** begin EXERCISE MATERIALS **

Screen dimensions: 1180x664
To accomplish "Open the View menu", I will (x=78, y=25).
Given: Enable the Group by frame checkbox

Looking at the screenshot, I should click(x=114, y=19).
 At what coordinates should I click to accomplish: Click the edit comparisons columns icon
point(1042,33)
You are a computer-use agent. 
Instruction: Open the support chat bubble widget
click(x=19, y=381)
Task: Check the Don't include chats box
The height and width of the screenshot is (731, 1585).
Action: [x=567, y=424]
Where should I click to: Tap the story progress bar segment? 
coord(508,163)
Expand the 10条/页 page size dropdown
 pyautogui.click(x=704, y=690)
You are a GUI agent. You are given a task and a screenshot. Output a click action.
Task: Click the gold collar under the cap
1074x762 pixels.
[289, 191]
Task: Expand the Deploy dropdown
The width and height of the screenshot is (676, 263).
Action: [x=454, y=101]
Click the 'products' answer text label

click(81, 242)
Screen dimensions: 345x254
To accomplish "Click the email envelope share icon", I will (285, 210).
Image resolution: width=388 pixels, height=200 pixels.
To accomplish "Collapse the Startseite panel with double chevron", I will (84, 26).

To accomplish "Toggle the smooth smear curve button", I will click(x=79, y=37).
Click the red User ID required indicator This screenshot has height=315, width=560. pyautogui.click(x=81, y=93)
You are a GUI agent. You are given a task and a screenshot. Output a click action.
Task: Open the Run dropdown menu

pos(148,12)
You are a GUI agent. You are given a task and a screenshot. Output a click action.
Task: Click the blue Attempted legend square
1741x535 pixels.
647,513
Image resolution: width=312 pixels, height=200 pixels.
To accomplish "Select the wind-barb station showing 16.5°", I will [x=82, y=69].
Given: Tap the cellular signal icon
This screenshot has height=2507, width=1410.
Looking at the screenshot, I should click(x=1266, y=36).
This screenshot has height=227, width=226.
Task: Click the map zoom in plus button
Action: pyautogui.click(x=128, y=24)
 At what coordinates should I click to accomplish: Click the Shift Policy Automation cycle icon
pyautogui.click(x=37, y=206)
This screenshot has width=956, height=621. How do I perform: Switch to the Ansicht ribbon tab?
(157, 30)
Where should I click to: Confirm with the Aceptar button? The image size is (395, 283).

** end EXERCISE MATERIALS **

- [EXERCISE]
Copy out every one of the lines above word for word, keeping their order.

- [RIGHT ANSWER]
Screen dimensions: 1180x664
To accomplish "Open the View menu", I will (x=78, y=25).
Given: Enable the Group by frame checkbox

Looking at the screenshot, I should click(x=114, y=19).
 At what coordinates should I click to accomplish: Click the edit comparisons columns icon
point(1042,33)
You are a computer-use agent. 
Instruction: Open the support chat bubble widget
click(x=19, y=381)
Task: Check the Don't include chats box
The height and width of the screenshot is (731, 1585).
Action: [x=567, y=424]
Where should I click to: Tap the story progress bar segment? 
coord(508,163)
Expand the 10条/页 page size dropdown
 pyautogui.click(x=704, y=690)
You are a GUI agent. You are given a task and a screenshot. Output a click action.
Task: Click the gold collar under the cap
1074x762 pixels.
[289, 191]
Task: Expand the Deploy dropdown
The width and height of the screenshot is (676, 263).
Action: [x=454, y=101]
Click the 'products' answer text label

click(81, 242)
Screen dimensions: 345x254
To accomplish "Click the email envelope share icon", I will (285, 210).
Image resolution: width=388 pixels, height=200 pixels.
To accomplish "Collapse the Startseite panel with double chevron", I will (84, 26).

To accomplish "Toggle the smooth smear curve button", I will click(x=79, y=37).
Click the red User ID required indicator This screenshot has height=315, width=560. pyautogui.click(x=81, y=93)
You are a GUI agent. You are given a task and a screenshot. Output a click action.
Task: Open the Run dropdown menu

pos(148,12)
You are a GUI agent. You are given a task and a screenshot. Output a click action.
Task: Click the blue Attempted legend square
1741x535 pixels.
647,513
Image resolution: width=312 pixels, height=200 pixels.
To accomplish "Select the wind-barb station showing 16.5°", I will [x=82, y=69].
Given: Tap the cellular signal icon
This screenshot has height=2507, width=1410.
Looking at the screenshot, I should click(x=1266, y=36).
This screenshot has height=227, width=226.
Task: Click the map zoom in plus button
Action: pyautogui.click(x=128, y=24)
 At what coordinates should I click to accomplish: Click the Shift Policy Automation cycle icon
pyautogui.click(x=37, y=206)
This screenshot has width=956, height=621. How do I perform: Switch to the Ansicht ribbon tab?
(157, 30)
Where should I click to: Confirm with the Aceptar button? The image size is (395, 283).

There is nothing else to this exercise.